1. Monte Carlo method. The Monte Carlo method is a method for finding approximate solution to problems that cannot be precisely solved. An example to compute the number pi is given as follows:
Simulate shooting a dart into a square surrounding a circle of radius 1. That can be done by generating random x and y coordinates between -1 and 1. If the generated point lies inside the circle, we count it as a hit. That is the case when x*x + y*y <= 1. Because our shots are entirely random, we expect that the ratio of hits/ tries is approximately equal to the ratio of the areas of the circle and the square, that is, pi/4. Therefore, our estimate for pi is 4*hits/tries.
Write a program to output the estimated value for pi based on the above Monte Carlo method. To generate a random, you can call the function random().
2. The game of Nim. This is a well-known game with a number of variants. Two players alternately take marbles from a pile. In each move, a player chooses how many marbles to take. The player must take at least one but at most half of the marbles. Then the other player takes a turn. The player who takes the last marble loses.

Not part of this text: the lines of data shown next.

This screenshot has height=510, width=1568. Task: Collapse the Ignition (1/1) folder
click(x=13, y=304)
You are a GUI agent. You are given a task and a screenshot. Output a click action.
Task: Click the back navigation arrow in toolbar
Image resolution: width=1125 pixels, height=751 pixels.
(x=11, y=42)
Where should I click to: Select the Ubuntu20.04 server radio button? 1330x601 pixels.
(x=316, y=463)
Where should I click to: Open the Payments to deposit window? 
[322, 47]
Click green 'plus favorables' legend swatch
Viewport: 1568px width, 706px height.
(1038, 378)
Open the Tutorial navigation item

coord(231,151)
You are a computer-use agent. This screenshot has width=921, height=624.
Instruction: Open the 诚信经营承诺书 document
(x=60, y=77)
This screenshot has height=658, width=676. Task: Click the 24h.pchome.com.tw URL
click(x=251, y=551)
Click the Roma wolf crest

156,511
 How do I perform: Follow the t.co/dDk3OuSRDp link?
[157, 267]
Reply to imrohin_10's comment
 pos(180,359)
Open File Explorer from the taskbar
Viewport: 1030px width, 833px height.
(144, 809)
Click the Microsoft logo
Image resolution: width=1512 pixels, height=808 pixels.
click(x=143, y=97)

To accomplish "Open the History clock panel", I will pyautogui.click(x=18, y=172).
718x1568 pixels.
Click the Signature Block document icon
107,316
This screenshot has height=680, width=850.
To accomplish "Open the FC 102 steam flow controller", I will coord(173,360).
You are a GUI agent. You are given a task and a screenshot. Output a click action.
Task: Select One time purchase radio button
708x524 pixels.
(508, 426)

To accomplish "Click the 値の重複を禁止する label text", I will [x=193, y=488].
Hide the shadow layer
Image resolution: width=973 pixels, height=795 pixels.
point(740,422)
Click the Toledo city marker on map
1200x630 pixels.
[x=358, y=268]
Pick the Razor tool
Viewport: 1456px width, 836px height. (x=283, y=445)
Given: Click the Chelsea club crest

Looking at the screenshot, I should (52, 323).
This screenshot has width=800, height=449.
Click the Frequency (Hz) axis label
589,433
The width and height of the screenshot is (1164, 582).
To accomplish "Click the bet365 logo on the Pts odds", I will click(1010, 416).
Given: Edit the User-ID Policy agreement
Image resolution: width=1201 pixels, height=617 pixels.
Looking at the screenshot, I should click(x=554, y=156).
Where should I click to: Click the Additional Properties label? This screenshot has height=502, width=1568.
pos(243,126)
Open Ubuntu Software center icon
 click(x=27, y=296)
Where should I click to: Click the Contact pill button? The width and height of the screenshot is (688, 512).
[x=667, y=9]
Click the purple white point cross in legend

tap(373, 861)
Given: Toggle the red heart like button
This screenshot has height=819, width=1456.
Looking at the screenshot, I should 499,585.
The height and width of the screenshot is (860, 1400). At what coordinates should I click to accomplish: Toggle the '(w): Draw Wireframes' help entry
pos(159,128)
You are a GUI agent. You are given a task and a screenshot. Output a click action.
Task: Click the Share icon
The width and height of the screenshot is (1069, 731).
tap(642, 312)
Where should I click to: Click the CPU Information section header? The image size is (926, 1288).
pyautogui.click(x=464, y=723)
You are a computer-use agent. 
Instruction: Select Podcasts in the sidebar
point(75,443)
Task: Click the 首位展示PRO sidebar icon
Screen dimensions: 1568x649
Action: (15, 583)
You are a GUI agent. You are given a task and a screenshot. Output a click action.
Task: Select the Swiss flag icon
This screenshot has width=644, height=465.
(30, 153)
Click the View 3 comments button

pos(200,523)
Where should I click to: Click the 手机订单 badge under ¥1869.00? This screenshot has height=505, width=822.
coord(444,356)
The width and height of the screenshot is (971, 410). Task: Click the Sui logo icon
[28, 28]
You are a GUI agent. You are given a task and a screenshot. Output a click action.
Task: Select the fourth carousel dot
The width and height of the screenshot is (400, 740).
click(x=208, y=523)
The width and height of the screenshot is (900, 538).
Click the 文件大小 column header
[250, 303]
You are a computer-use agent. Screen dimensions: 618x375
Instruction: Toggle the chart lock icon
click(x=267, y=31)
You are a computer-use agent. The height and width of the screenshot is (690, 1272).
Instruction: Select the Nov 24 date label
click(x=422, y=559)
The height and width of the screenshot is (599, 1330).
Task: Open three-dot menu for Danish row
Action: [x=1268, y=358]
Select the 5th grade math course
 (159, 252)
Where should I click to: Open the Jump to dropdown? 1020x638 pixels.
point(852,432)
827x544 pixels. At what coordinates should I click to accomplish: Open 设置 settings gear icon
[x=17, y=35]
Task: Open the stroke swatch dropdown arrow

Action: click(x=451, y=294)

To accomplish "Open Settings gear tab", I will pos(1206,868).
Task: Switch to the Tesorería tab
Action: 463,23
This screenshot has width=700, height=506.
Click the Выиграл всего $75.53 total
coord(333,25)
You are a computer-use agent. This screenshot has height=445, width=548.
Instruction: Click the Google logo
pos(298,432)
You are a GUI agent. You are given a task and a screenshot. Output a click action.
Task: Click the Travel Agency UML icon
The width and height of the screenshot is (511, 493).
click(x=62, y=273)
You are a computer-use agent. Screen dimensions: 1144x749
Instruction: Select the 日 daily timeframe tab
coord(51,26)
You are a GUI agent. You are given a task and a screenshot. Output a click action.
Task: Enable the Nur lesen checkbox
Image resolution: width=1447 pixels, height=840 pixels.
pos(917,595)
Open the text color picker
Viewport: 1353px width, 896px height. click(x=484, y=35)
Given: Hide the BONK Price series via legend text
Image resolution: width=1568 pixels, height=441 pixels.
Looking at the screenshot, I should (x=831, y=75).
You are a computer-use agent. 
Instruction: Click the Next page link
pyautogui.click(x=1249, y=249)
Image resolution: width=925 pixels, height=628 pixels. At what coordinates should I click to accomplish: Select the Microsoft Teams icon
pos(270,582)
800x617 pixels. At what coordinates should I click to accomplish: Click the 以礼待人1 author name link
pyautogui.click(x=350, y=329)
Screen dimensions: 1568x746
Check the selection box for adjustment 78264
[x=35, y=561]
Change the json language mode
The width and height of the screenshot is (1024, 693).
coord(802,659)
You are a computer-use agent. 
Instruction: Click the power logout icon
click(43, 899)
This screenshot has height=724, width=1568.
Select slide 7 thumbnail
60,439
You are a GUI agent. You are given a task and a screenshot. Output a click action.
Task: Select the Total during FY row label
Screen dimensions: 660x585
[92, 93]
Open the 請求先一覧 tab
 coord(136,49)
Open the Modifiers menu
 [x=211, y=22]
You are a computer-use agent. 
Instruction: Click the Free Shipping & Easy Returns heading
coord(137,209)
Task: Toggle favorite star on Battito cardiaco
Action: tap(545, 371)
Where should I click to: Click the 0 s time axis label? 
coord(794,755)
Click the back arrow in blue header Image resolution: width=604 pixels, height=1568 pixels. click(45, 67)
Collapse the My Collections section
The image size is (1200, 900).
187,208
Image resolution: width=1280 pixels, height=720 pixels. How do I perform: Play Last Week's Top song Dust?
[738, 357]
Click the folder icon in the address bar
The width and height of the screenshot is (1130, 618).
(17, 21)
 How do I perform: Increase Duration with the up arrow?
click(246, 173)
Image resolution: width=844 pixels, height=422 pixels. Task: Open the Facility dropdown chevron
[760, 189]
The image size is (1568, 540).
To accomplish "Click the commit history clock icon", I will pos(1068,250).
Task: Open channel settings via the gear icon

Write a program in which the computer plays against a human opponent. Generate a random integer between 10 and 100 to denote the initial size of the pile. Generate a random integer between 0 and 1 to decide whether the computer or the human takes the first turn. The human can decide whether the computer plays smart or stupid. In stupid mode the computer simply takes a random legal value (between 1 and n/2) from the pile whenever it has a turn. In smart mode the computer takes off enough marbles to make the size of the pile a power of two minus 1 - that is, 3, 7, 15, 31, or 63. That is always a legal move, except when the size of the pile is currently one less than a power of two. In that case, the computer makes a random legal move.
3. Credit Card Number Check. The last digit of a credit card number is the check digit, which protects against transcription errors such as an error in a single digit or switching two digits. The following method is used to verify actual credit card numbers bu, for simplicity, we will describe it for numbers with 8 digits instead of 16:
Starting from the rightmost digit, form the sum of every other digit. For example, if the credit card number is 43589795, then you form the sum 5+7+8+3 = 23.
Double each of the digits that were not included in the preceding step. Add all digits of the resulting numbers. For example, with the number given above, doubling the digits, starting with the next-to-last one, yields 18 18 10 8. Adding all digits in these values yields 1+8+1+8+1+0+8 = 27.
Add the sums of the two preceding steps. If the last digit of the result is 0, the number is valid. In our case, 23+27 = 50, so the number is valid.
Write a program that implements this algorithm. The user should supply an 8-digit number without spacing (your program has to validate the input), and you should print out whether the number is valid or not.